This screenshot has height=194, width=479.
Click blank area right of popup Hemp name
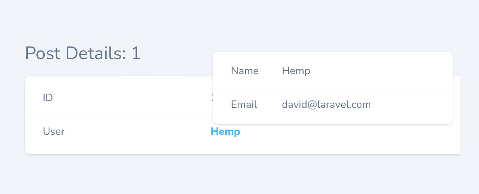375,71
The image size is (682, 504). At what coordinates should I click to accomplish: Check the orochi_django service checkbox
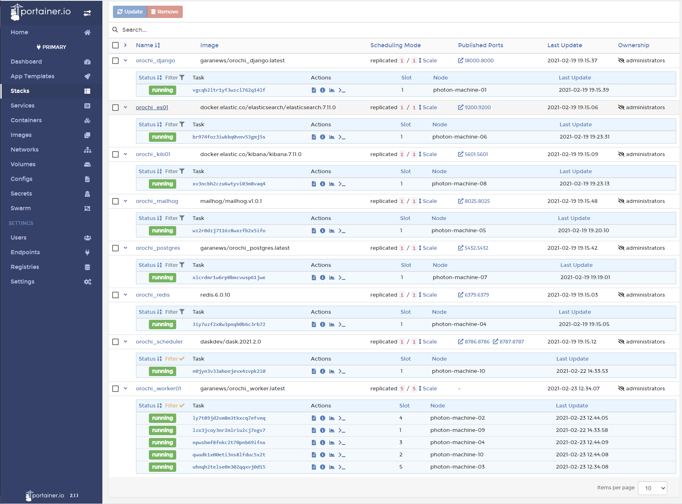115,61
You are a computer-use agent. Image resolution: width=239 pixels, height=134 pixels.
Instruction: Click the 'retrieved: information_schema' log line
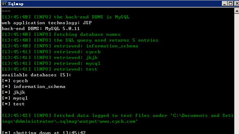point(70,46)
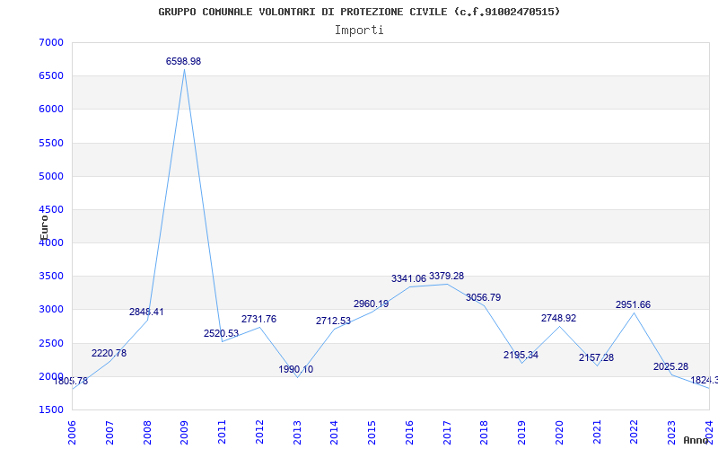Image resolution: width=718 pixels, height=449 pixels.
Task: Click the 6598.98 peak data label
Action: 183,61
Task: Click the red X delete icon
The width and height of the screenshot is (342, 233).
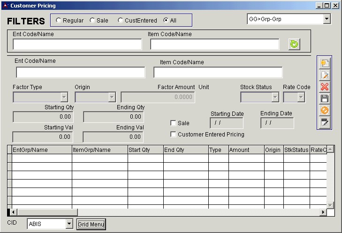Action: pyautogui.click(x=324, y=87)
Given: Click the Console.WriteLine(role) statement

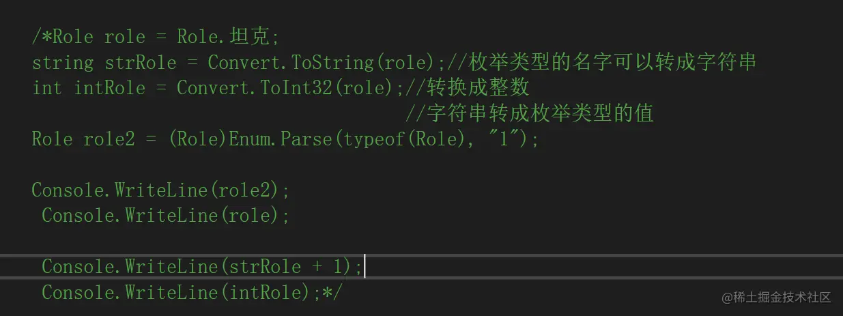Looking at the screenshot, I should click(x=166, y=216).
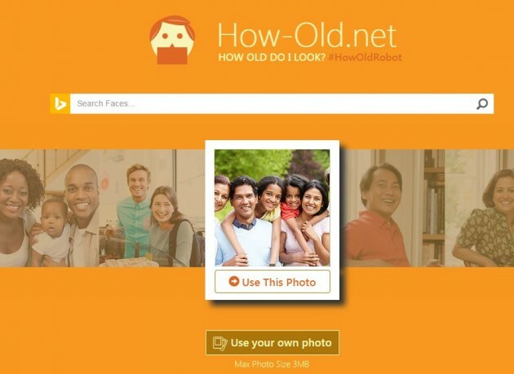
Task: Click the How-Old.net title text
Action: pos(307,35)
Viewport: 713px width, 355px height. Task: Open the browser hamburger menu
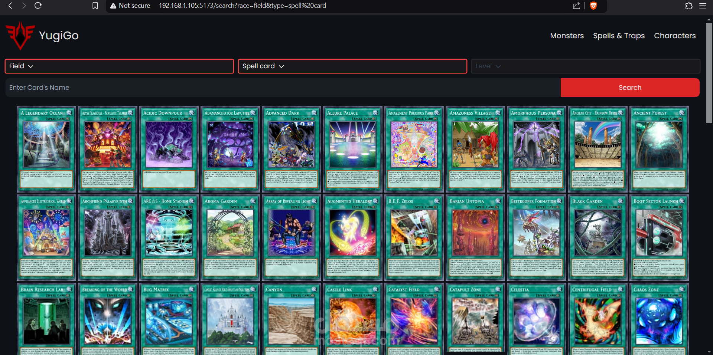tap(703, 6)
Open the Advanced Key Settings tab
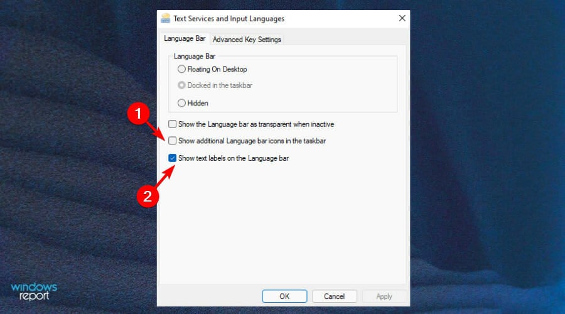This screenshot has height=314, width=565. pos(247,40)
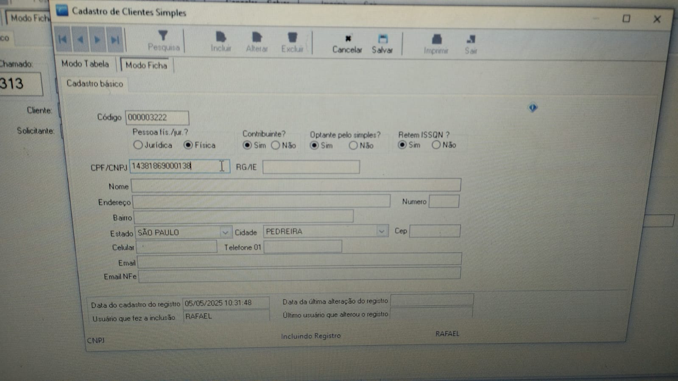
Task: Open the Cidade dropdown showing PEDREIRA
Action: (381, 231)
• • • •
Please transcribe the lines from the one containing "Click blank area right of popup Hemp name" to the last line of the listing, both included, exactly and with nothing added, leaving every picture out.

ANSWER TO THIS PROBLEM >>
Click blank area right of popup Hemp name
375,71
The image size is (682, 504). At what coordinates should I click to accomplish: Check the orochi_django service checkbox
115,61
You are a computer-use agent. Image resolution: width=239 pixels, height=134 pixels.
Instruction: Click the 'retrieved: information_schema' log line
point(70,46)
Image resolution: width=718 pixels, height=449 pixels.
Task: Click the 6598.98 peak data label
Action: 183,61
Task: Click the red X delete icon
The width and height of the screenshot is (342, 233).
Action: pyautogui.click(x=324, y=87)
Given: Click the Console.WriteLine(role) statement

Looking at the screenshot, I should click(x=166, y=216).
Task: Click the How-Old.net title text
Action: pos(307,35)
Viewport: 713px width, 355px height. Task: Open the browser hamburger menu
tap(703, 6)
Open the Advanced Key Settings tab
This screenshot has height=314, width=565. pos(247,40)
Task: Open the Cidade dropdown showing PEDREIRA
Action: (381, 231)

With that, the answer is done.